Arrow, Altman Solon’s proprietary network planning platform, empowers clients to implement better network deployment strategies for 5G, fiber, and broadband, improving financial returns by more than 50%.


For many Communications Infrastructure providers, revenue growth has slowed to low single digits across most markets. At the same time, the unrelenting demand for infrastructure investment persists, including fiber to support internet traffic growth and more business customers seeking adequate service levels to remain competitive. 

In this context, accuracy of fiber deployment cost is critical to defining the business case for expansion and prioritizing the right sets of markets and locations to go after.
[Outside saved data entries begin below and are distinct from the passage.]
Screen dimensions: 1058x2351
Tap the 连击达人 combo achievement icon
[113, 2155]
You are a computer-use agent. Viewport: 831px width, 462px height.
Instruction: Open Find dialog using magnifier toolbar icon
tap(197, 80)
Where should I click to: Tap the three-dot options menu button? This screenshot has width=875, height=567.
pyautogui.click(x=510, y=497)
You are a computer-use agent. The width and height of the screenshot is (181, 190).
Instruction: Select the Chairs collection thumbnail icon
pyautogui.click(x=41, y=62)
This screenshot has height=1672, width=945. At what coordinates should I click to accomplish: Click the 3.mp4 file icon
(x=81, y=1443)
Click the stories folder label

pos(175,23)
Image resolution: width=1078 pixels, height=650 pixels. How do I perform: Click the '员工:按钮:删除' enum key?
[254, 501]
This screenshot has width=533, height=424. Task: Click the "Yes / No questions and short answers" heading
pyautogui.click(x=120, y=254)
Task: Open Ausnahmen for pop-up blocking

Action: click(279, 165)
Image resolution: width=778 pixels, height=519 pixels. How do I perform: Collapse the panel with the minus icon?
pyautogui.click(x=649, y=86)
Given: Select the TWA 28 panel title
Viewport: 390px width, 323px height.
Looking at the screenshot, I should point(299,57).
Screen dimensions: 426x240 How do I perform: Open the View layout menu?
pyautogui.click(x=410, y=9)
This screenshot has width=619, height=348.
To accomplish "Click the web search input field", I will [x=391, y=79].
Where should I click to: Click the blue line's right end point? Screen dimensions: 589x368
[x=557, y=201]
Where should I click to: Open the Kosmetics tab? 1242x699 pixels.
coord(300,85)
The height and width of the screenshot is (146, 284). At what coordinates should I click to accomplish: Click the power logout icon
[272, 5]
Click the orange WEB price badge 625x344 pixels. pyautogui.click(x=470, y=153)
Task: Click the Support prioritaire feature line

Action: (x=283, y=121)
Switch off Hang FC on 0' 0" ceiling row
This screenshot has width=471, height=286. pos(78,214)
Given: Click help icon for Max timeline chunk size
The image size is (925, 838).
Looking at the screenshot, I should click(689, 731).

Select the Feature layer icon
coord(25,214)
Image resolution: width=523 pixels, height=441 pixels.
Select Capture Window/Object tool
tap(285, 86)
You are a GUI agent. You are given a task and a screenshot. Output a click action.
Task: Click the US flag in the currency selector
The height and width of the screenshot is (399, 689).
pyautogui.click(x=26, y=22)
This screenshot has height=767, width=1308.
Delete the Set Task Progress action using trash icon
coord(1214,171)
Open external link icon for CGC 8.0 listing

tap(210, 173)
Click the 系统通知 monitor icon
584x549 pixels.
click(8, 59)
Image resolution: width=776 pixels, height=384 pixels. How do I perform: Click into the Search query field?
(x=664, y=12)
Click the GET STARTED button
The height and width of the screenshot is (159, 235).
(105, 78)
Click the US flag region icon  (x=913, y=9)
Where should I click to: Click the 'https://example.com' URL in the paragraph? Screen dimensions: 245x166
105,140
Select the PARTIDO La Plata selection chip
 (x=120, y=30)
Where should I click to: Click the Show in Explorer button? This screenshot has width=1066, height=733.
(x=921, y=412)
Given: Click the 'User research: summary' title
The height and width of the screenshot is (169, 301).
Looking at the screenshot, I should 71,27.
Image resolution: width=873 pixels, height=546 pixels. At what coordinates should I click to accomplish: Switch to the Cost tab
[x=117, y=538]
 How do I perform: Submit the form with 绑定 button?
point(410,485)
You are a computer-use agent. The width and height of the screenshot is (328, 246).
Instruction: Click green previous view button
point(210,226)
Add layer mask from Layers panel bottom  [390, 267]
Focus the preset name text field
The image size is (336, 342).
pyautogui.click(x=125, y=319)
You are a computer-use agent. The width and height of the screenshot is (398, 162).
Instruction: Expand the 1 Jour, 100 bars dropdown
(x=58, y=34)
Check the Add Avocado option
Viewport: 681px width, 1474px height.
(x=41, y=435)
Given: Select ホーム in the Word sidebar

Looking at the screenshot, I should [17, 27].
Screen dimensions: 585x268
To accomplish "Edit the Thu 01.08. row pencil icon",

Our client, a large North American enterprise fiber provider, was building a business case for a brownfield expansion in more than eight markets, with the goal of serving thousands of additional locations identified as attractive. However, the client had determined that their process to estimate fiber miles was flawed. The approach identified as-the-crow-flies distances from each location to its closest neighbor location or existing fiber, then applied a fixed multiplier (e.g. 1.75x) to estimate the fiber milage and costs.

The approach raised questions about the accuracy of cost estimates and caused significant delays in deployment decisions due to lack of confidence in the cost model and accompanying business case.


The Altman Solon team leveraged our Arrow platform to run multiple fiber build scenarios, develop the accompanying business case, and prioritize the right sets of locations to pursue given more accurate cost estimates.

Arrow leveraged available conduit to model the exact fiber routes needed to connect all locations (100% scenario) and expand from the existing network splice points. Rather than applying a simplistic, as-the-crow-flies approach, Arrow ingests multiple conduit types (e.g. road segments, underground fiber conduit, aerial pole data) and leverages routing algorithms to determine the most efficient route, factoring in both distance and cost and fusing different conduit types as needed. Arrow’s approach delivers significantly more accurate cost estimates and reflects the real-world fiber build scenario.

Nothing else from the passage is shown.